The collapse in support for the Conservative Party is piling pressure on May to set a date for her departure. Senior Conservatives want May to set out her departure plans this week.

Nearly three years since the United Kingdom voted 52% to 48% to leave the European Union, there is still no agreement among British politicians about when, how or even if the divorce should take place.

"There is a massive appetite for the Brexit Party right now because people want to live in a democratic country,” Farage said. "We have been betrayed, not just by the Conservatives,Labour have done the same thing too."

Britain was due to have left the European Union on March 29,though May has been unable to get her divorce deal approved by parliament so she has turned to the Labour Party, led by socialist Jeremy Corbyn, in a bid to court his support.

Asked if talks with Labour could lead to a possible Brexit consensus, Communities Secretary James Brokenshire said: "I think these talks are very serious, yes, we wouldn't have committed all of the time and effort on sides in relation to this.

"They have been constructive. I very much want to see them concluding positively because ultimately we need to carry a votein parliament to see that we leave," he told BBC radio.

The new deadline for leaving the EU is Oct. 31 though many Brexit supporters fear that the whole divorce could be derailed.

"We are at real risk of sleepwalking into remaining in the EU," Brexit Secretary wrote in the Sun newspaper.

"That is why I believe that it would be inexcusable for the Government to not use the coming months to continue to prepare for the real risk we leave the EU without a deal."
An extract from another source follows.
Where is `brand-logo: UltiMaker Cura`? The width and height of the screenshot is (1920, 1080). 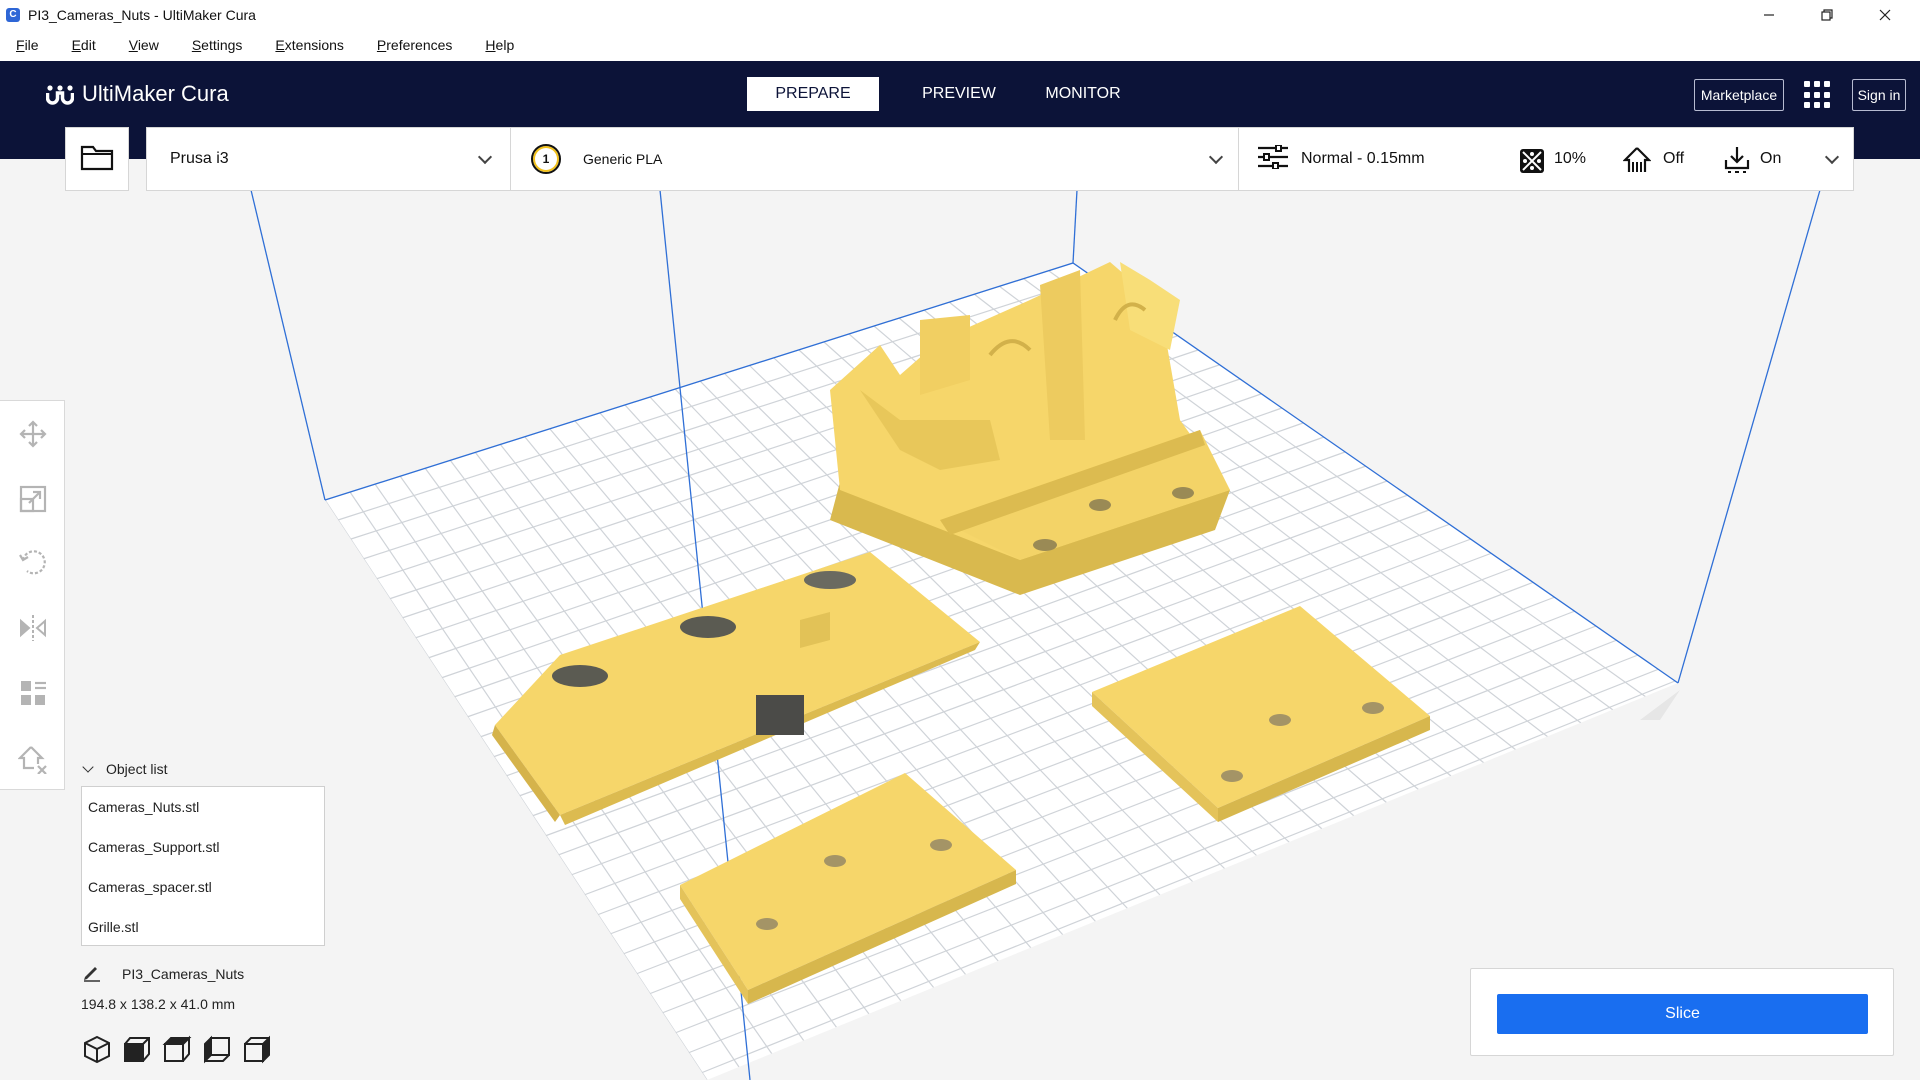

He later wrote in Twitter that in a choice between a no deal exit or staying in the EU, he would vote to leave without agreement.
Meanwhile, Brexit talks between Britain's Conservative government and the Labour Party are resuming with little sign of progress, as the two parties remain far apart on terms of the UK's departure from the European Union.

Senior Conservative and Labour officials have been meeting for weeks in an attempt to find a compromise Brexit deal that can win majority support in Parliament.

Labour Brexit spokesman Keir Starmer told Monday's Guardian newspaper his party would only support a deal if was put to a referendum vote.

ALSO READ: UK governing party takes Brexit battering in local elections

Starmer said that as many as 150 of Labour's 246 lawmakers "would not back a deal if it hasn't got a confirmatory vote."

Theresa May has rejected a new referendum, saying voters made their decision in 2016 when they narrowly opted to leave the EU.

Foreign Secretary Jeremy Hunt said it was "a crunch week" for the talks.